Auffällig ist, wie wenig sich die Sendung seit 2006 verändert hat. Zwar hat auch bei GNTM die Diversität Einzug eingehalten, doch kann man ohne weiteres nach Jahren wieder einschalten, und schon stellen sich am laufenden Band Déjà-vus ein:
Flankiert von Mitjuroren, sortiert Klum mit gusseiserner Fröhlichkeit und unbedingtem Vollstreckerwillen Kandidatinnen aus. «Nur eine von euch kann Germany’s Next Topmodel werden» und «Ich habe heute leider kein Foto für dich» sind Sätze, die für die Fangemeinde Kultcharakter haben.
Diese bemerkenswert stabile Anhängerschaft scheint die Wiederholung des immer gleichen zu schätzen, zum Beispiel das berühmt-berüchtigte Umstyling, bei dem einige der Kandidatinnen einen völlig neuen Look erhalten. Auch der seit vielen Jahren erhobene Einwand, dass die wenigsten Siegerinnen anschließend wirklich in der Modelwelt durchstarten, lässt das Publikum kalt. Überhaupt hat man zuweilen den Eindruck, dass sich gerade besonders überzeugte Feministinnen die Sendung als Auszeit vom politisch korrekten Alltag gönnen.
Heidi Klum privat
Wer Heidi Klum eigentlich ist, bleibt dabei weitgehend im Verborgenen. Selbst sagte sie 2004 in einem Live-Interview mit dem US-Fernsehsender CBS, nicht ihre Traumfigur, sondern «Verbissenheit und harte Arbeit» hätten ihr zum Welterfolg verholfen. Sie habe nie locker gelassen und immer ein bisschen härter und länger gearbeitet als die anderen.
2022 wiederum verriet sie in GNTM, dass sie in der Schule wegen ihrer vielen Pickel als «Pizza Face» gehänselt worden sei. «So kriegt man von Anfang an eben eine harte Schale.»

◆ Extrahierte Daten
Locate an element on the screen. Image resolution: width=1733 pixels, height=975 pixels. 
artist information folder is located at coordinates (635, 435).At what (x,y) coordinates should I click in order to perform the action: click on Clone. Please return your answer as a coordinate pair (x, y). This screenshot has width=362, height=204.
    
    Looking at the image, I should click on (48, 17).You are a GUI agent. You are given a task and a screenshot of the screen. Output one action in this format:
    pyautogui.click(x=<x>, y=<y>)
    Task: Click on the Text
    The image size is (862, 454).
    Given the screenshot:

* * *

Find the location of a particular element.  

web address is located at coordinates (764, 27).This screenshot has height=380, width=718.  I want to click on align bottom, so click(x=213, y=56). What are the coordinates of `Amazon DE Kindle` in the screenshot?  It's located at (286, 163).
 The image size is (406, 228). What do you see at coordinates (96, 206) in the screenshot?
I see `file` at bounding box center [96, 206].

◆ Deine Aufgaben
1 - Schreibe aus dem Text über Heidi Klum alles von „Heidi Klum privat“ bis hinunter zu „als die anderen.“ wortgetreu ab.
2 - Fahre mit dem Text über Heidi Klum nach seinem letzten Satz fort.
Die Daten stehen in keinem Zusammenhang mit dem Text über Heidi Klum.

◆ Antworten unten
1 -
Heidi Klum privat
Wer Heidi Klum eigentlich ist, bleibt dabei weitgehend im Verborgenen. Selbst sagte sie 2004 in einem Live-Interview mit dem US-Fernsehsender CBS, nicht ihre Traumfigur, sondern «Verbissenheit und harte Arbeit» hätten ihr zum Welterfolg verholfen. Sie habe nie locker gelassen und immer ein bisschen härter und länger gearbeitet als die anderen.

2 -
Interviews gewährt Heidi Klum heute so gut wie nicht mehr – sie hat es einfach nicht mehr nötig. Als das noch anders war, in den ersten Jahren von GNTM, gab sie sich im persönlichen Gespräch freundlich-forsch, ähnlich wie im Fernsehen. Vieles weist darauf hin, dass die mediale Figur und die Privatperson Heidi Klum in großen Teilen deckungsgleich sind.
Die Grenzen zwischen Geschäftlichem und Persönlichem sind auf jeden Fall fließend. So postete sie vor ihrer Hochzeit mit Tom Kaulitz 2019 auf das Eifrigste und Freizügigste. Auf ihrem Instagram-Account sah man sie mit dem Tokio-Hotel-Gitarristen im Bett liegen oder von einer gemeinsamen Gabel Spaghetti essen.
Klums Partner werden seit einiger Zeit immer jünger. Ihr erster Ehemann, der australische Starfriseur Ric Pipino, war noch 13 Jahre älter als sie. Danach kam der sogar 23 Jahre ältere Vater ihrer ersten Tochter Leni, der italienische Sportmanager Flavio Briatore.
Es folgte Ehemann Nummer 2, der britische Popsänger Seal, Vater ihrer beiden Söhne und einer weiteren Tochter und zehn Jahre älter. Dann der Umschlag: Nach der Trennung von Seal begann sie eine Beziehung mit dem 13 Jahre jüngeren US-Kunsthändler Vito Schnabel. Und dann eben Kaulitz, der 16 Jahre jünger ist als sie.
Mit der Heimat verbunden
Um ihren dominanten Vater Günther Klum, der früher ihr Manager war und die GNTM-Siegerinnen unter Vertrag hatte, ist es still geworden in letzter Zeit. Im «Spiegel»-Interview bestritt er neulich, dass Heidi mit ihm gebrochen habe. «Korrekt ist, dass die Senderführung meine Arbeit nicht mehr für wichtig hielt», sagte der 77-Jährige.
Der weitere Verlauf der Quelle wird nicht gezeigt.